Ruth was chosen in 1960 as one of five Scottish Girl Guides of the Senior Branch to visit Canada.

To me, this was the thrill of a lifetime. I had never been away from home for so long or so far.

When we docked at Montreal and finished all the excitement of going through the Customs, we split up. I stayed with a family in Beaconsfield, a suburb of Montreal.

The first thing that struck me, apart from the terrific heat, was the Canadian houses. They were so colourful and attractively laid out with tiled roofs of red, blue, purple or yellow. Also, there were no fences round their gardens and everybody simply walked where they liked. I can imagine the average British householder’s reaction if that were to happen here.

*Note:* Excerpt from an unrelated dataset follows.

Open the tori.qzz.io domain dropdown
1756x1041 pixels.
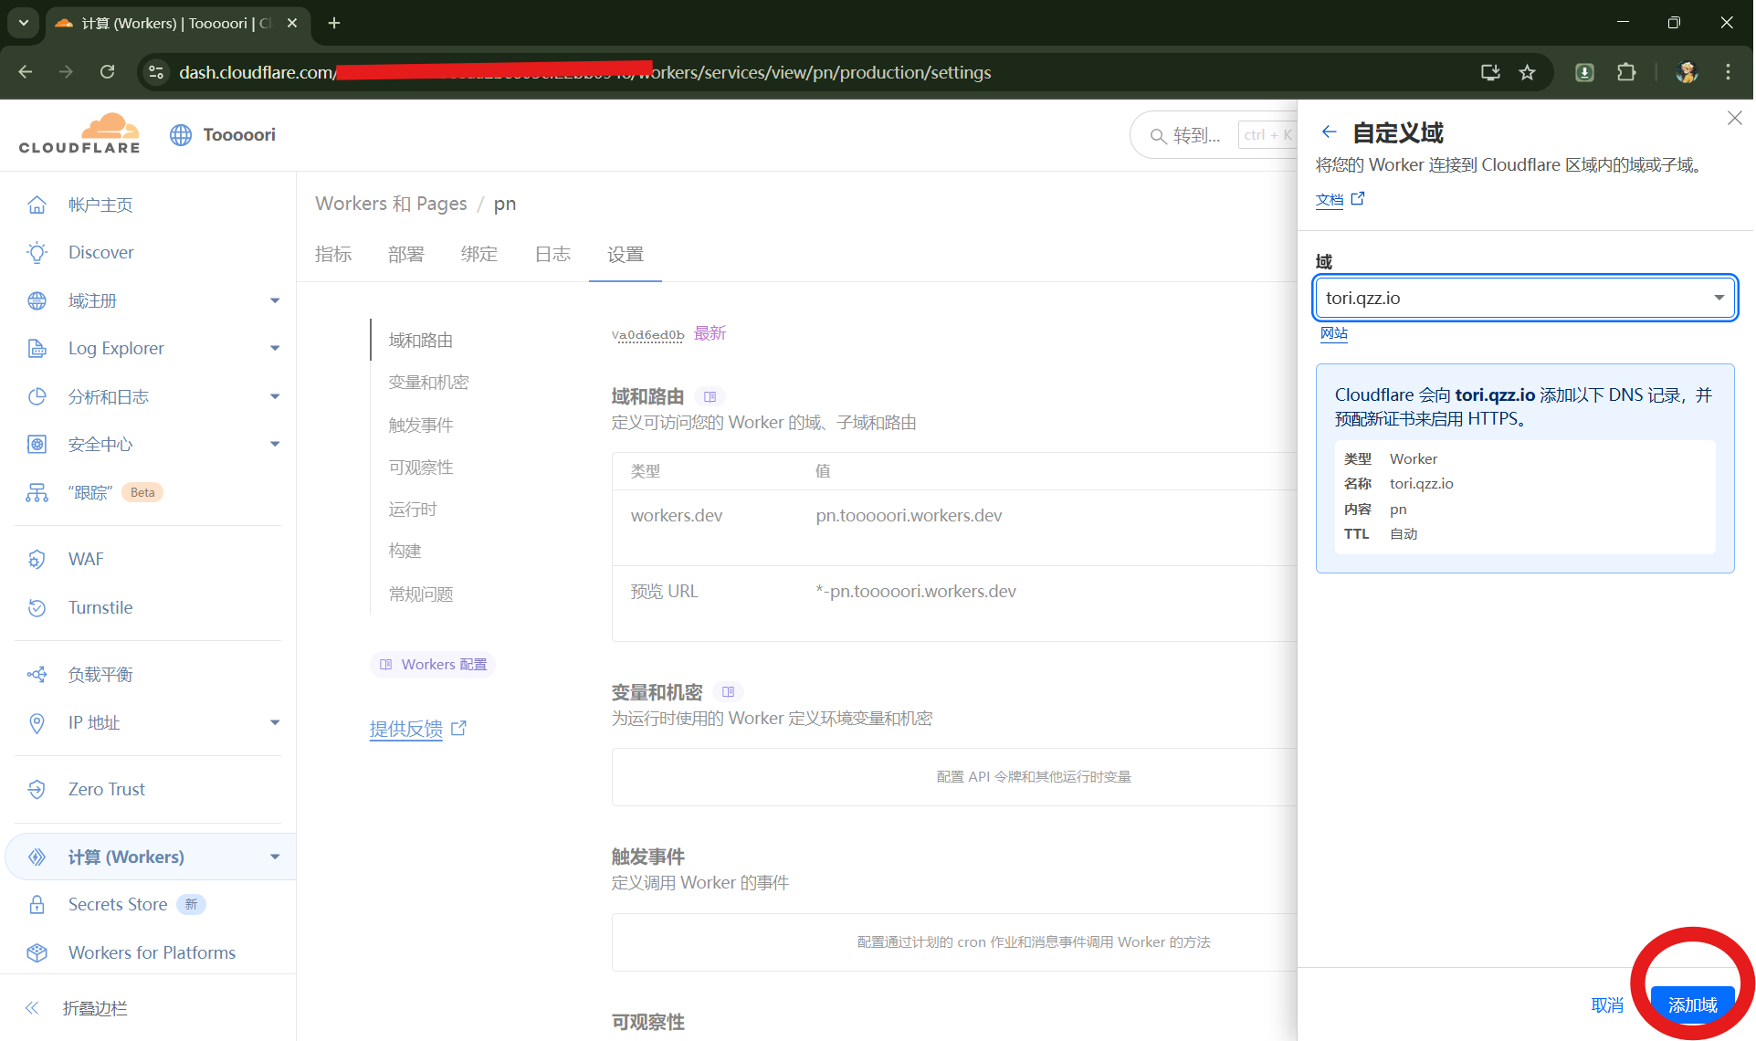(x=1718, y=298)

No sooner had I settled in than I was whisked off to the local swimming pool by my host’s twin daughters. I was soon surrounded by masses of their friends asking all sorts of questions. After saying that I came from “near Aberdeen” I was most amazed when someone asked: “Do you know my Uncle Bill from Glasgow, etc., etc.,” I tried to impress upon them how big Scotland really is.

From Montreal I went on a long day’s journey to London, Ontario, where I stayed with another family. My hostess was a Scot who had emigrated to Canada when she was twelve. She was born in Aberdeen so was very interested to hear about it. The houses in London were of a different type to those of Beaconsfield. They were much older, of course, and more of an English design.

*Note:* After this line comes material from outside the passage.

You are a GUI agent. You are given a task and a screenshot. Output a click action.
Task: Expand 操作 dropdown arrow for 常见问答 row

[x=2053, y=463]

From London, I went down to Sarnia, Ontario, on the shores of Lake Huron, the centre of the “Chemical Valley” of Canada. I stayed there for a week with a wonderful family in their cottage right on the beach. They had their own private stretch of sand with their own motor boat. Their daughter, who was the same age as myself, taught me to run a motor boat and also to attempt to water-ski.

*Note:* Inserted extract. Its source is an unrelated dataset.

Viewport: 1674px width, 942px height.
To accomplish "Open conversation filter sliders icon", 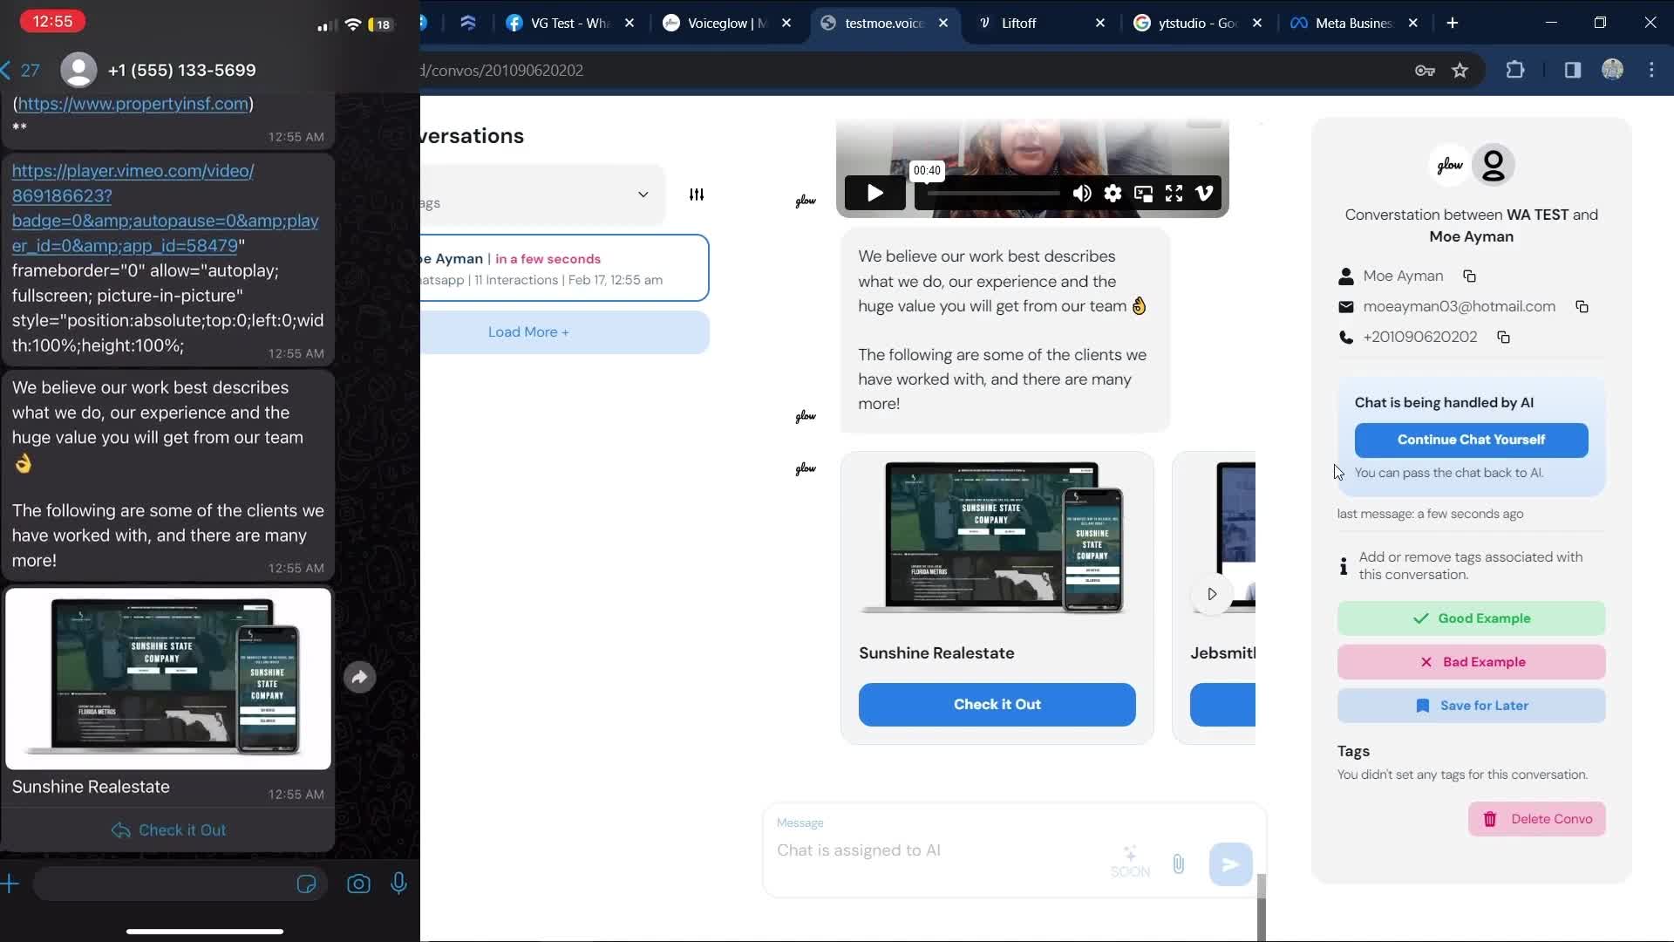I will coord(696,195).
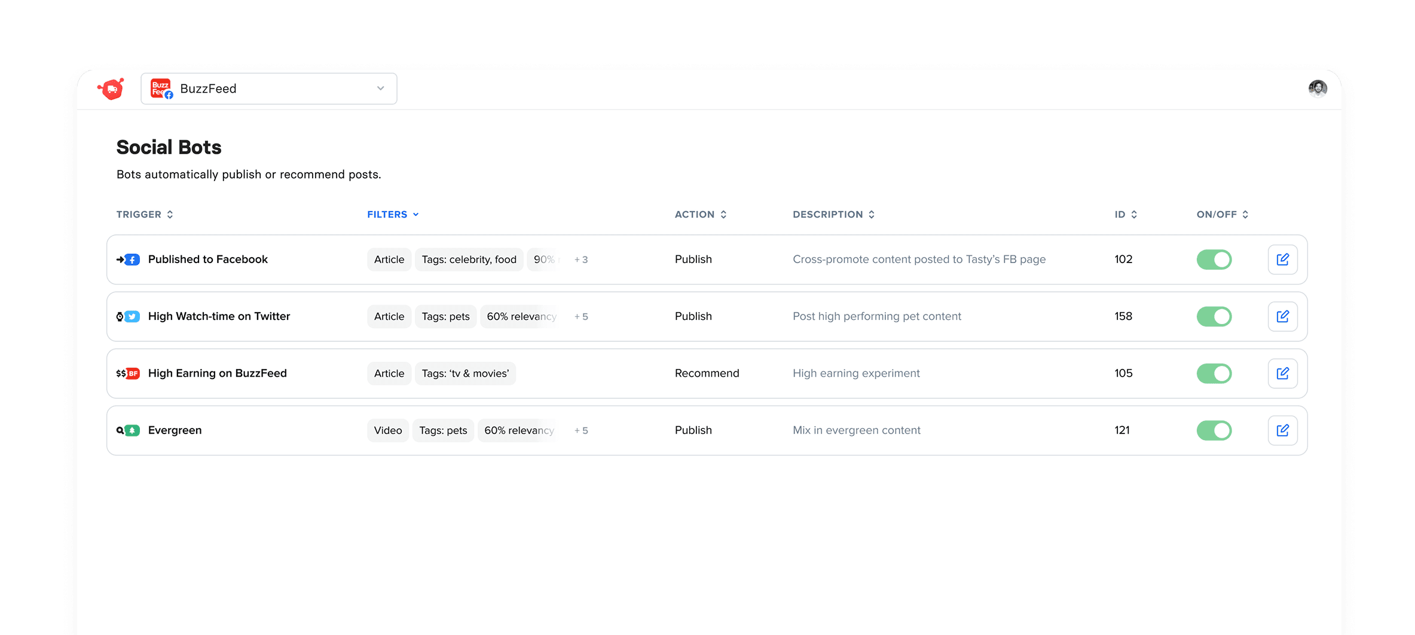The height and width of the screenshot is (635, 1415).
Task: Turn off the High Watch-time on Twitter bot
Action: pos(1214,316)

In Sarnia, I realised just how good the social life is in Canada. The Canadians are a very hard-working people, but they also believe in playing hard. I went to an open-air dance one night down on the lake shore. To me, this was a great novelty. Another evening we had a barbecue and wiener roast. Yet another evening we went to an open-air swimming party followed by a dance. After being at those parties, it makes me wish that we in Scotland could have the summer weather that they have in Canada. They can arrange open-air activities weeks ahead and still manage to carry them out.

Before leaving Sarnia I was invited to the Girl Scout camp in Port Huron, USA. The difference in the people there was absolutely incredible. I did not particularly like the Americans. They spoke far too much about themselves and thought Scotland was a mere dot on the map.

After a wonderful week there I went up to Doe Lake in Northern Ontario, the headquarters of camping in Ontario and said to be the most beautiful camping site in Ontario. It reminded me very much of Scotland with its huge forests of pine trees coming right down to the lake shore. This was the only place where I had occasional pangs of home-sickness for Deeside.

The big difference here again was the weather, although, I must admit, we had some dreadful thunderstorms. Up at Doe Lake they have the largest mosquitoes I have ever seen in my life; I was literally eaten to bits.

One day we went by bus to Algonquin Park, a very interesting national park covering seven to eight hundred miles where some of the deer are so tame that they will eat out of one’s hand.

From camp I went by car to Collingwood, also on the shores of Lake Huron but very much further north than Sarnia. Here, I spent yet another hectic week swimming or boating during the day, then off to the ‘movies’ or to a dance in the evening.

One afternoon my host and hostess took me to an Indian Reserve. They warned me that I would be very disappointed, and so I was.

Instead of wigwams and real Red Indians as I had expected, there were only rows and rows of dirty shacks with dirty-looking people around them. The thing that surprised me most was that in spite of their dirt, they all had huge cars and television aerials which looked almost top-heavy on some of the smaller shacks. Evidently the Red Indians are still very much a people on their own and they have not yet learned how to look after money. They feel that, while they have it, they must spend it. They would never dream of spending it on a new house or a clean up. It all goes on washing machines, cars, televisions, etc.

My final stop in Ontario was at Niagara Falls where I stayed on a farm.

Finally I went back to Montreal via Toronto where I joined up with the others again, and we spent two days in Montreal rushing around doing our last-minute shopping before sailing for home.

My impression of Canadians on the whole is that they are a very kind, hospitable people. Everywhere I went I was shown the same kindness and hospitality. I was not too well impressed by the younger children. To me, they did not seem to show the same respect for their elders as British children do and they seem to be given far too much of their own way. As for the country, I think it is wonderful. It is a young country, full of opportunities for young people and I sincerely hope to go back one day.